Estos dos episodios se han desarrollado en distintas épocas, con distintos partidos en el poder y con distintos jueces. Y, precisamente, esas diferencias son la demostración de que a pesar de todas las dificultades y del control que la política trata de ejercer sobre la Justicia, como diría Fellini, «e la nave va». Y ese es el problema para algunos políticos, que va y quieren impedir que vaya.

La pasión por controlar a los jueces no es la obsesión de algunos, sino el deseo de casi todos. Quieren seleccionarlos y someterlos. Y ha ocurrido que algunos se han dejado seleccionar y someter.
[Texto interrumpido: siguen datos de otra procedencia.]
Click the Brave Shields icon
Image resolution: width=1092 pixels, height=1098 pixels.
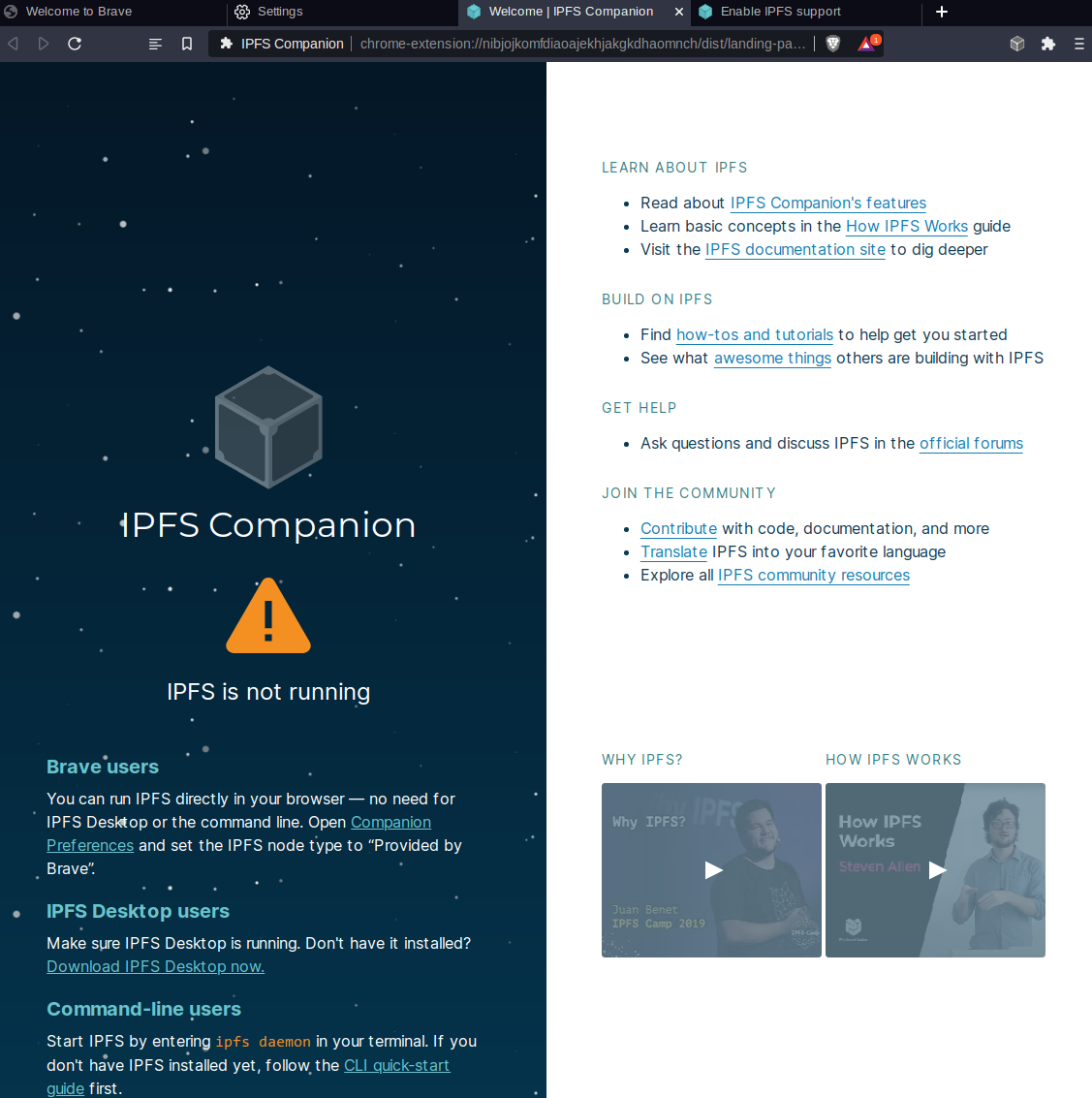coord(833,43)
Se encontrarán en las hemerotecas multitud de votaciones en el Consejo General del Poder Judicial o en el Tribunal Constitucional en las que el resultado reflejaba con mimetismo el reparto de escaños del parlamento: todos los jueces elegidos a propuesta del partido A votaban juntos y, de la misma manera, lo hacían los elegidos a propuesta del partido B para votar lo contrario. Pero, aun así, hemos presenciado algún resultado sorprendente porque determinado vocal al que se suponía partidario de una cosa terminaba por votar la opuesta.

Sin embargo, pronto podríamos dejar de asistir a votaciones con resultado inesperado si, como propone el gobierno PSOE-Podemos, todos los cargos de los órganos judiciales los elige la mayoría parlamentaria de la investidura. Será así si prospera el nuevo sistema de elección, prescindiendo de la mayoría de tres quintos que obliga a pactos transversales, para dejarla en mayoría absoluta. Este tipo de argucias resultan familiares en los países del Grupo de Visegrado (liderados por los euroescépticos, ultraderechistas e iliberales gobiernos de Polonia y Hungría), que asumirán con gusto que se sume a sus filas un país del sur gobernado por la izquierda y la extrema izquierda. La pinza de Europa.
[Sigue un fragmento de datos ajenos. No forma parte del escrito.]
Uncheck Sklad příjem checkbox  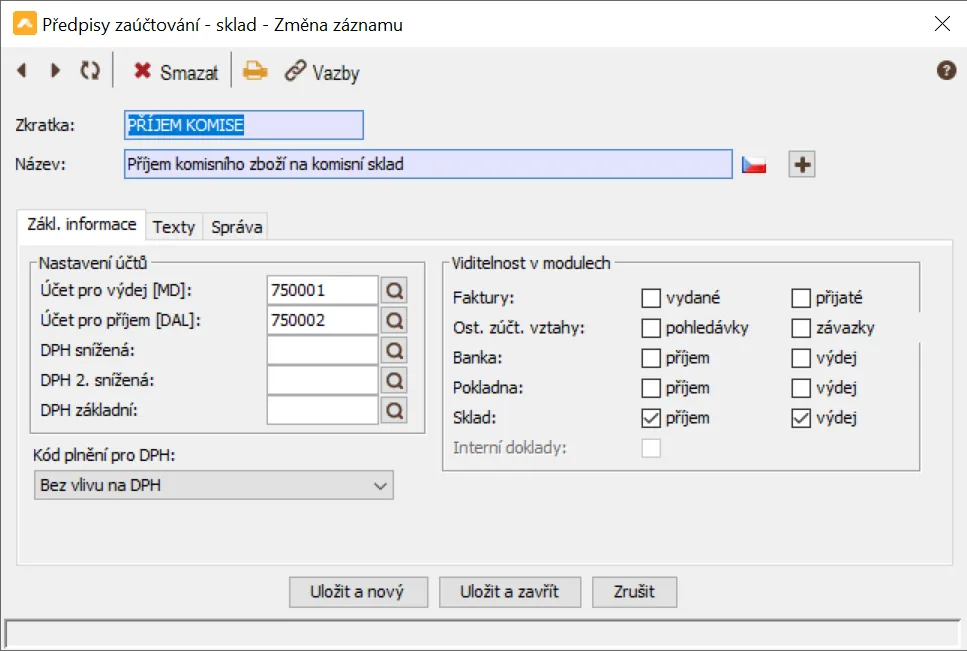(x=651, y=419)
El bloqueo al que el PP ha sometido, por razones de interés político particular, la renovación de los órganos constitucionales tiene enfurecidos al presidente del Gobierno y a su vicepresidente, dispuestos a no transigir ante nadie que desafíe su poder. Y se muestran impacientes por tomar lo que consideran suyo, la última frontera: el Poder Judicial que los populares se niegan a entregar, una vez que la Fiscalía General ya está bajo el control de una exministra y exdiputada socialista. La réplica de cambiar las reglas de elección del CGPJ, quién sabe si bordeando o hasta saltándose la Constitución, es justificada por Moncloa como la única fórmula para cumplir, a su vez, con el mandato constitucional que obliga a cambiar periódicamente a los vocales del CGPJ. Pero hay malabarismos que en Bruselas tienen difícil venta. Este es uno de ellos.

Tan temeraria decisión no ha sido cuestionada por los partidos satélites del Gobierno, a pesar del escaso apego constitucional del procedimiento. De hecho, esos satélites no sienten apego alguno por la Constitución en general. Pero sí han planteado un par de advertencias. No titubean por la posibilidad de que sea poco democrático que todos los jueces resulten elegidos por el pack PSOE-Podemos-PNV-ERC-Bildu-Compromís-Más País-BNG-Teruel Existe-Nueva Canarias, ignorando la existencia del resto de los partidos y de sus votantes. Su temor es que, a pesar de la seguridad de Pablo Iglesias de que el centro derecha nunca volverá a gobernar (se lo comunica a la oposición cada semana en el Congreso), se pudiera llegar a producir ese «imposible» cambio en Moncloa y entonces los jueces los elija el enemigo. No es una cuestión de principios democráticos. Es interés. Sin más.